Stained Bath Towels
When I wash my bath cloths the dark stains don’t come out, what is the problem?
I wish I had a little more information—do you mean wash cloths and/or towels? I realize you may not know what the stain is—this happens when you don’t notice a stain until later! But for a bath towel, here are a few possibilities: blood from shaving accidents, mildew from towels sitting damp in the laundry hamper, and oil from lotions or creams are all possibilities. It would be great if your towels are white, and the stains haven’t been “set” in a hot dryer—once stains are exposed to dryer heat they become extremely difficult to remove. Even so, for white towels you could try a pre-soak with ¼ cup Clorox® Regular-Bleach per gallon of water. Let the towels soak for 5 minutes, then drain the soaking solution and run the towels through a hot wash cycle with detergent plus ¾ cup Clorox® Regular-Bleach (or ½ cup Concentrated Clorox® Regular-Bleach. It may be necessary to repeat the treatment if the stains are set in.

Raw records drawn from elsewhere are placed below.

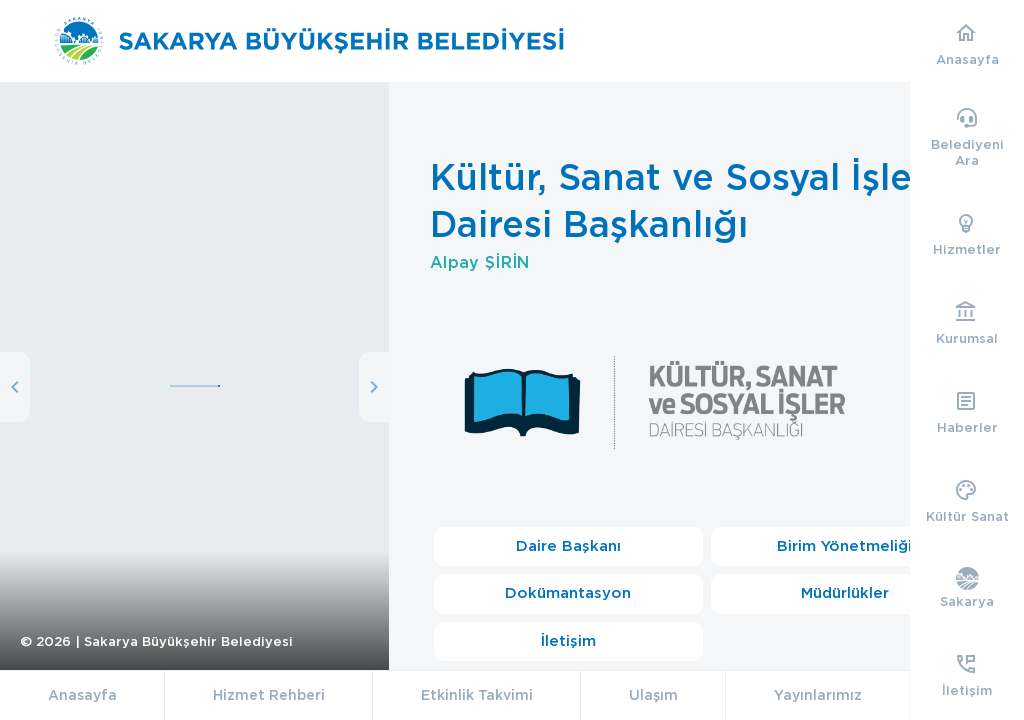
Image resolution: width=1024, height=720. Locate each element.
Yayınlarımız (818, 695)
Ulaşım (653, 695)
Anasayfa (82, 695)
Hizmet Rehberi (269, 695)
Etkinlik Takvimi (477, 695)
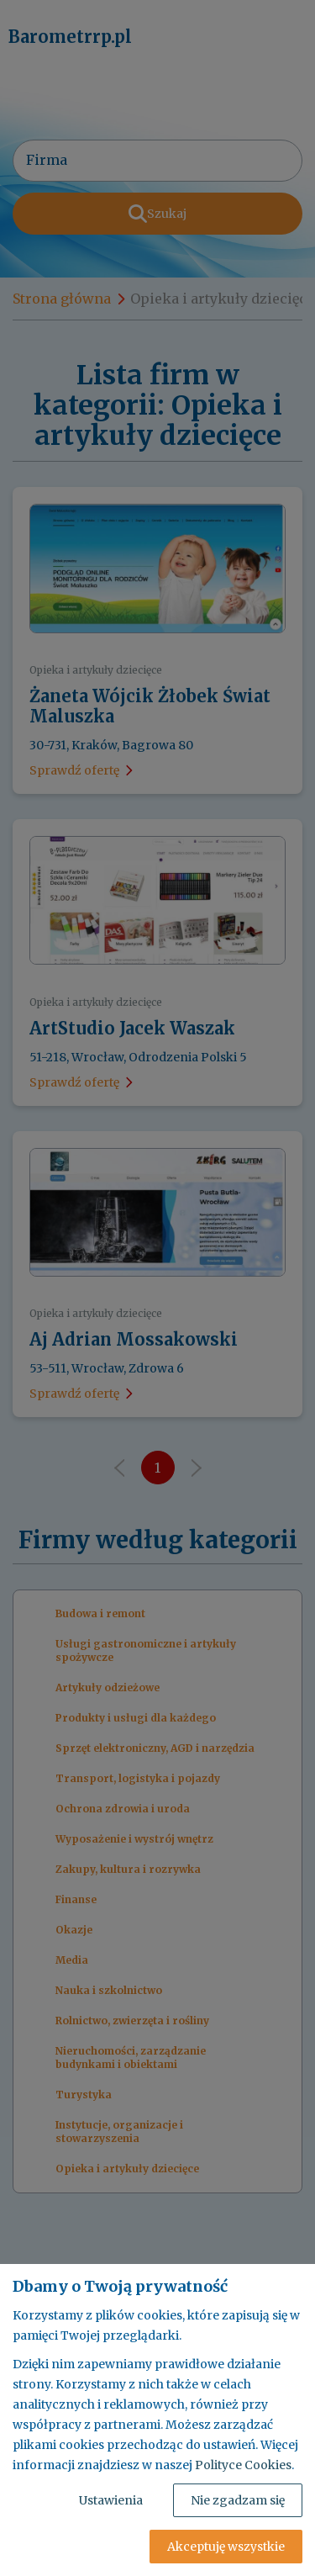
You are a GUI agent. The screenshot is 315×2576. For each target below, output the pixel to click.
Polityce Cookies (243, 2465)
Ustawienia (111, 2500)
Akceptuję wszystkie (226, 2546)
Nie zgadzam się (238, 2500)
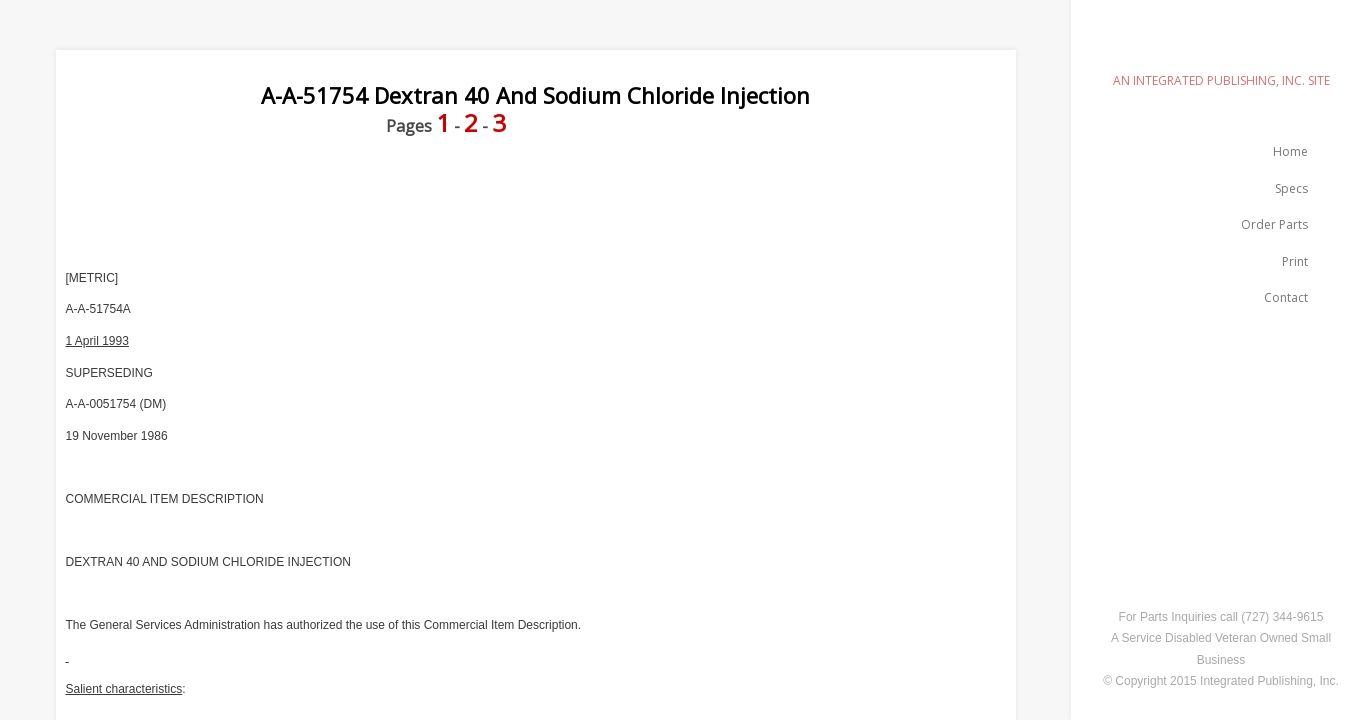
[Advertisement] (420, 203)
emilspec (1221, 45)
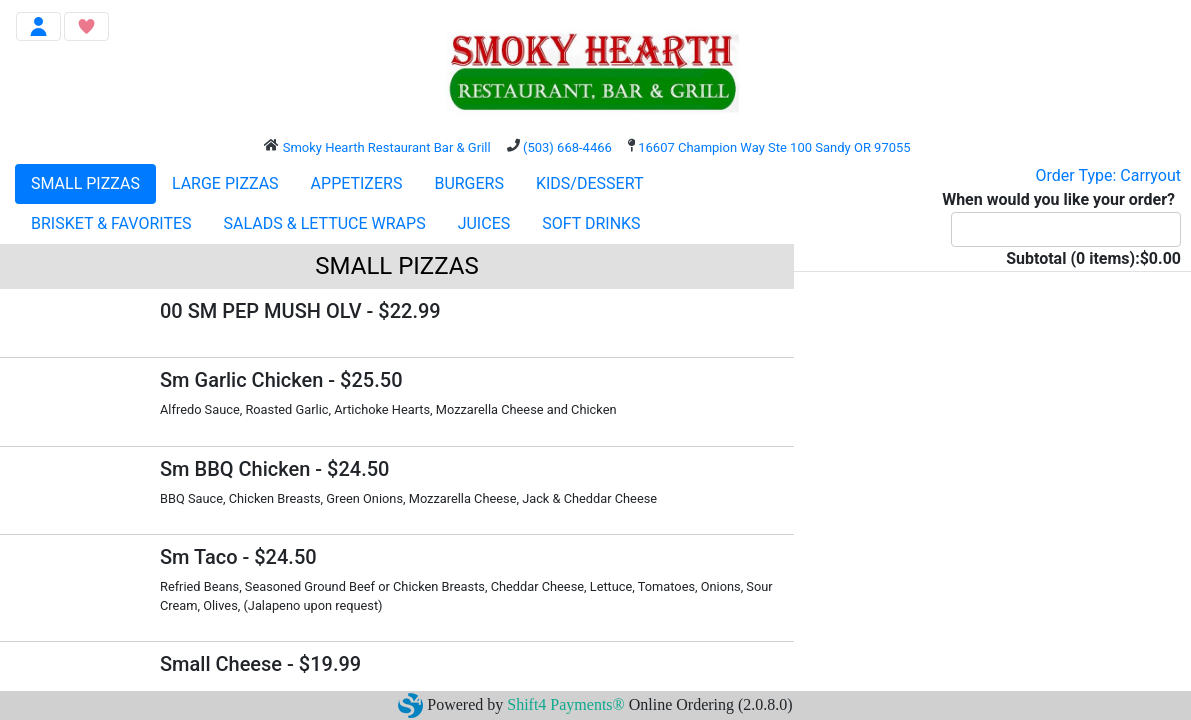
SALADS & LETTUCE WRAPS (325, 223)
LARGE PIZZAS (225, 183)
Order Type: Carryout (1108, 175)
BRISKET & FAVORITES (111, 223)
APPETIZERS (357, 183)
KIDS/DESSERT (589, 183)
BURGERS (469, 183)
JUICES (484, 223)
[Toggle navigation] (38, 26)
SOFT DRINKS (591, 223)
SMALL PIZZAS (85, 183)
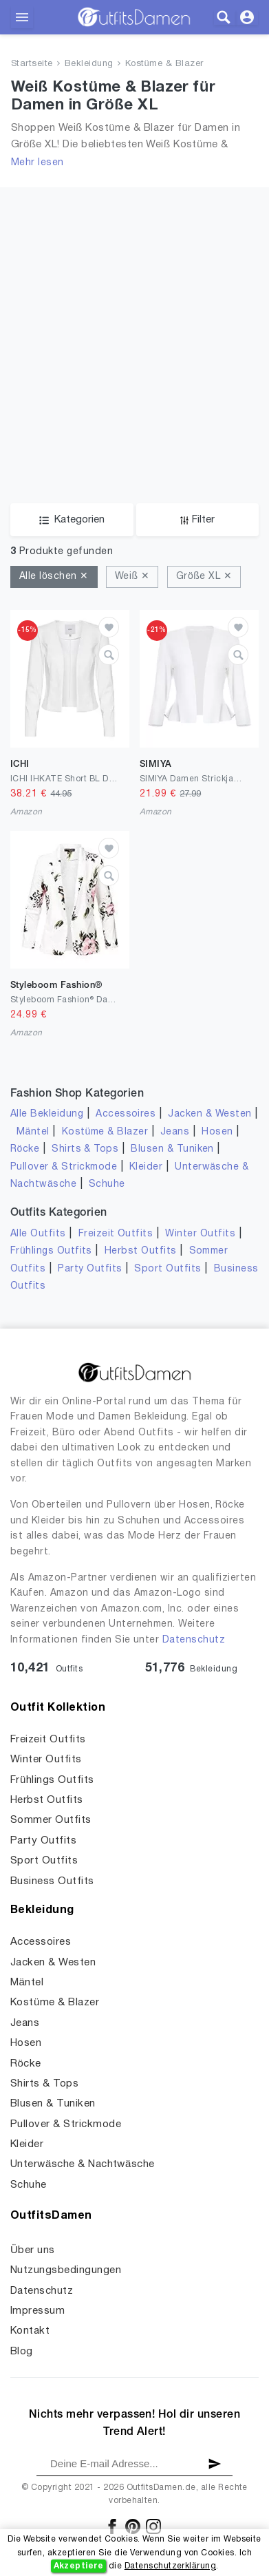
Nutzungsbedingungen (65, 2270)
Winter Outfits (200, 1233)
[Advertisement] (134, 361)
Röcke (24, 1149)
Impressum (37, 2311)
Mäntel (33, 1132)
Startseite (32, 64)
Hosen (217, 1132)
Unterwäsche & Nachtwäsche (82, 2164)
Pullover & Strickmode (63, 1167)
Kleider (145, 1167)
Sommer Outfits (51, 1820)
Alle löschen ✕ (54, 576)
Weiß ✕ (132, 576)
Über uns (32, 2250)
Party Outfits (90, 1269)
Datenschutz (193, 1640)
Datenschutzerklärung (170, 2566)
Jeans (174, 1132)
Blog (21, 2351)
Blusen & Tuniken (172, 1149)
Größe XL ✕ (204, 576)
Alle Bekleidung (46, 1114)
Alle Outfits (38, 1233)
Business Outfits (52, 1881)
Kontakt (30, 2331)
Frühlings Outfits (51, 1251)
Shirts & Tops (85, 1149)
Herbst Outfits (141, 1251)
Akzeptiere (79, 2566)
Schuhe (107, 1184)
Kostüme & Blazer (164, 64)
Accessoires (125, 1114)
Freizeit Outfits (115, 1233)
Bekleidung (89, 64)
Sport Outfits (167, 1269)
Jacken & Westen (209, 1114)
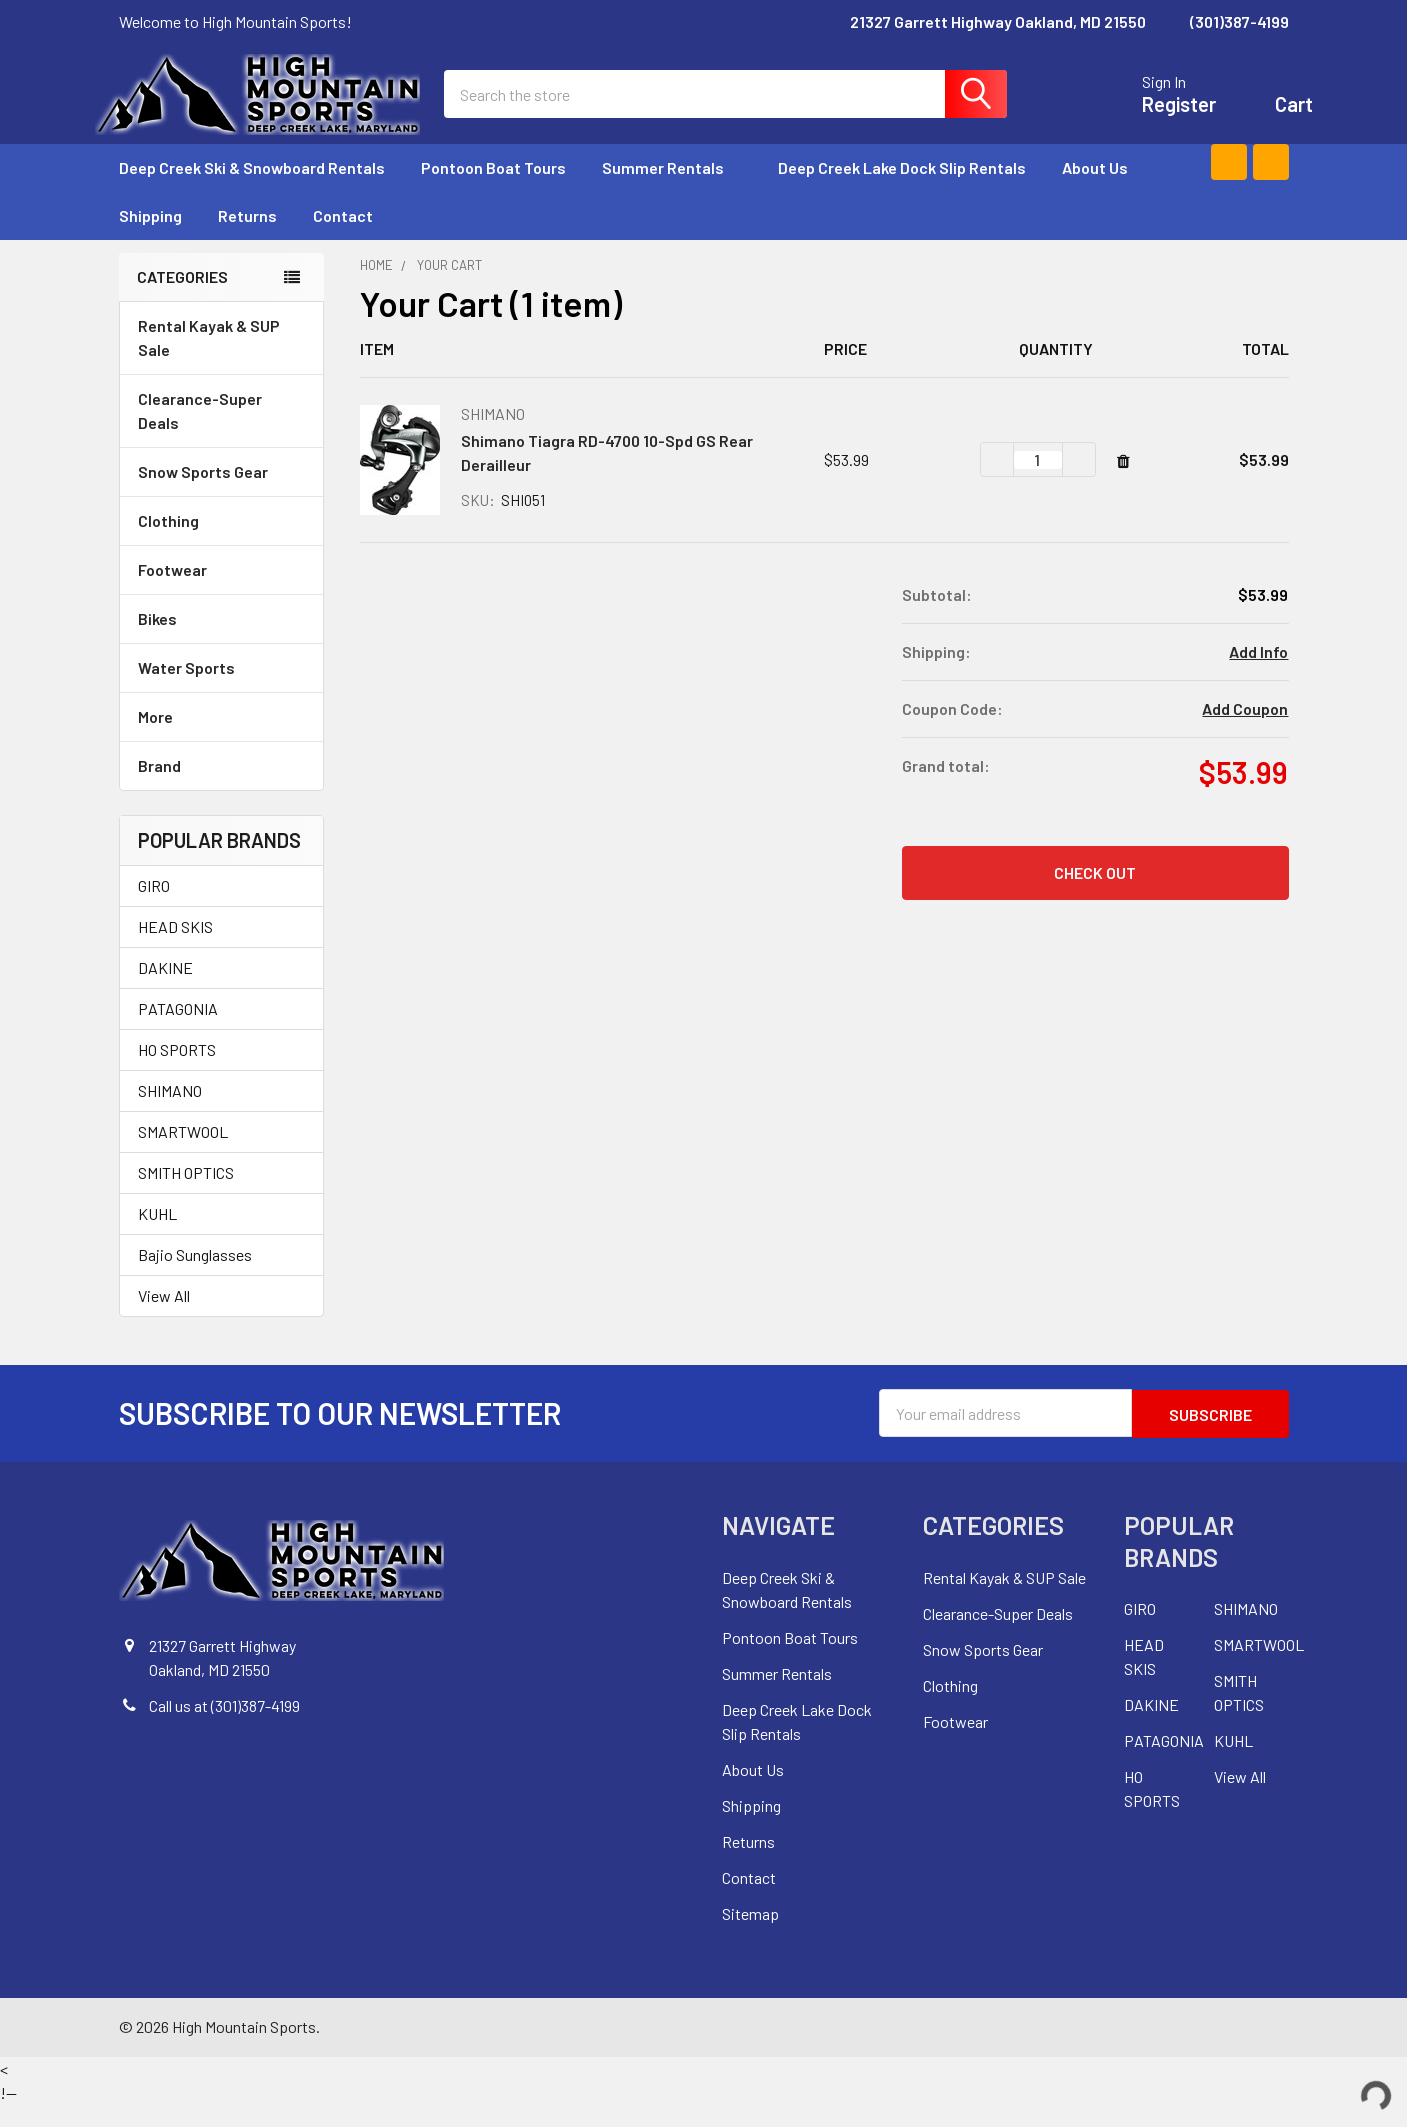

If you think the stains are oily, then you will need to pre-treat the dark area with a little liquid dishwasher detergent first—rub it in and wait 5 minutes. Then, if the towels are white, wash in hot water with detergent plus ¾ cup Clorox® Regular-Bleach (or ½ cup Concentrated Clorox® Regular-Bleach).
If your towels are colored, you can do a quick bleachability test: add 2 teaspoons Clorox® Regular-Bleach to ¼ cup water. Apply a drop of this solution to a hidden part of the colored item (hems, cuffs, and inside seams work well). Wait 1 minute, then blot dry. No color change means the item can be safely bleached. If they don’t, and the stains are mildew, it will be difficult to remove them without bleach. Repeated washing in hot water with detergent and Clorox2® Stain Remover and Color Booster may help you make some progress.